Na wypowiedź Macrona zareagował też - z pozycji urażonej narodowej dumy - rzecznik prezydenta Dudy Błażej Spychalski.
"Prosiłbym pana prezydenta Macrona, by skupił się bardziej na problemach swojej polityki wewnętrznej, a mniej interesował się tym, co dzieje się w Polsce. Nie potrzebujemy pouczania ze strony francuskiego prezydenta. Radzimy sobie bardzo dobrze, mamy sukcesy w walce ze zmianami klimatu" - powiedział w Polskim Radiu 24 w środę 25 września rano.
Jakie to sukcesy?
"Polska z ogromnym naddatkiem wypełniła zobowiązania wynikające z protokołu z Kioto. [...] Zredukowaliśmy o ponad 30 procent, a więc zasadniczo więcej w ciągu tych około 20 lat w stosunku do naszych zobowiązań" - tłumaczył we wtorek premier.

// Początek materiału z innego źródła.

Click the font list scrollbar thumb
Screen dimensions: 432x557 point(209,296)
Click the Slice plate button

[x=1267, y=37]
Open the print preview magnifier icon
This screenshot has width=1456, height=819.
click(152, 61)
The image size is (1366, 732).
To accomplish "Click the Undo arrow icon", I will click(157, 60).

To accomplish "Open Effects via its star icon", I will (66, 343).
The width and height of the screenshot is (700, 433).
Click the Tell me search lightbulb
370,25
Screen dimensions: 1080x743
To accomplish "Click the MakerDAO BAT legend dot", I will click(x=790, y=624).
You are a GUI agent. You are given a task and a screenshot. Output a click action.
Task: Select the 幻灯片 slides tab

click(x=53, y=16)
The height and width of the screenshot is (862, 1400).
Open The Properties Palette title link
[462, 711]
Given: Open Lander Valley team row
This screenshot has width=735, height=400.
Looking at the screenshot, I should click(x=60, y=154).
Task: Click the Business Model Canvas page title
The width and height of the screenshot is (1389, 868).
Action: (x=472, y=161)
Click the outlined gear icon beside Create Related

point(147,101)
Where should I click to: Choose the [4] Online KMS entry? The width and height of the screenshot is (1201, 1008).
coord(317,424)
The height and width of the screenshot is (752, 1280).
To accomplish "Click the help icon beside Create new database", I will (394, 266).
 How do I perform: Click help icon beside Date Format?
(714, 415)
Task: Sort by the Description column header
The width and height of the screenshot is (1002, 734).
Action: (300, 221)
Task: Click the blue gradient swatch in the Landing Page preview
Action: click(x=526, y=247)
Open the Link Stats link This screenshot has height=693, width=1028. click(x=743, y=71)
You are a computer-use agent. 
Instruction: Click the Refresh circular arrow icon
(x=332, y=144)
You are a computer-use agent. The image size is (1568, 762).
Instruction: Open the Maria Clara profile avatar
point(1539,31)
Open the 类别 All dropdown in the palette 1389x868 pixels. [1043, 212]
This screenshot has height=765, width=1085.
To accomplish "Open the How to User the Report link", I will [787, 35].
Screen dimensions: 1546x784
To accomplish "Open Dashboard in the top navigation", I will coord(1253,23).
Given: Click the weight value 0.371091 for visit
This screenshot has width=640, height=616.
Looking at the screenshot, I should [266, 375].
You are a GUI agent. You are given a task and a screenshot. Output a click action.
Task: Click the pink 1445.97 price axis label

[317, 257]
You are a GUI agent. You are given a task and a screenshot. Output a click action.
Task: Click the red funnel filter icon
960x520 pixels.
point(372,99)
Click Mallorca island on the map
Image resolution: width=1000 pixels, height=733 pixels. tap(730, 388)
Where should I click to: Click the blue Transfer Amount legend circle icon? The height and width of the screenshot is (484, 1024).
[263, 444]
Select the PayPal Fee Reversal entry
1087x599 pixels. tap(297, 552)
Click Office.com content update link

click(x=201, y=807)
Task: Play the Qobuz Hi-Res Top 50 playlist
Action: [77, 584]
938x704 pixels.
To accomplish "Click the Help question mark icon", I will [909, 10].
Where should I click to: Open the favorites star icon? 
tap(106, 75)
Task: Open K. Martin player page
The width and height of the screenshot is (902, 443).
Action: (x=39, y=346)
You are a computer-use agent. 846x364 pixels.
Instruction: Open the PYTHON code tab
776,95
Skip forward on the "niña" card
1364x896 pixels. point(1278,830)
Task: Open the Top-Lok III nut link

"Polska jest jednym z nielicznych krajów UE, które przy tak dynamicznym tempie wzrostu (obecnie średnio 5 proc. w ciągu roku) zdołały znacznie ograniczyć emisje CO2 w latach 1988-2017 (o ok. 30 proc.). Naszym partnerom życzymy podobnych sukcesów" - napisano na Twitterze polskiej ambasady w Paryżu.
To narracja, którą politycy PiS posługują się za każdym razem, gdy chcą udowodnić, że Polska to w istocie klimatyczny czempion. Tymczasem 30-procentowe ograniczenie emisji CO2 odnotowaliśmy w 2012 roku. Liczone do roku 2018 wynosi już tylko 18 proc.
Nasza redukcja - w porównaniu z rokiem bazowym 1990 - była zarazem najniższa w całym byłym bloku wschodnim. Nie jest też zasługą rządu PiS. Po prostu po upadku komunizmu w Polsce, w latach 90. wygaszono ciężki przemysł, który w krajach socjalistycznych był odpowiedzialny za gros emisji CO2.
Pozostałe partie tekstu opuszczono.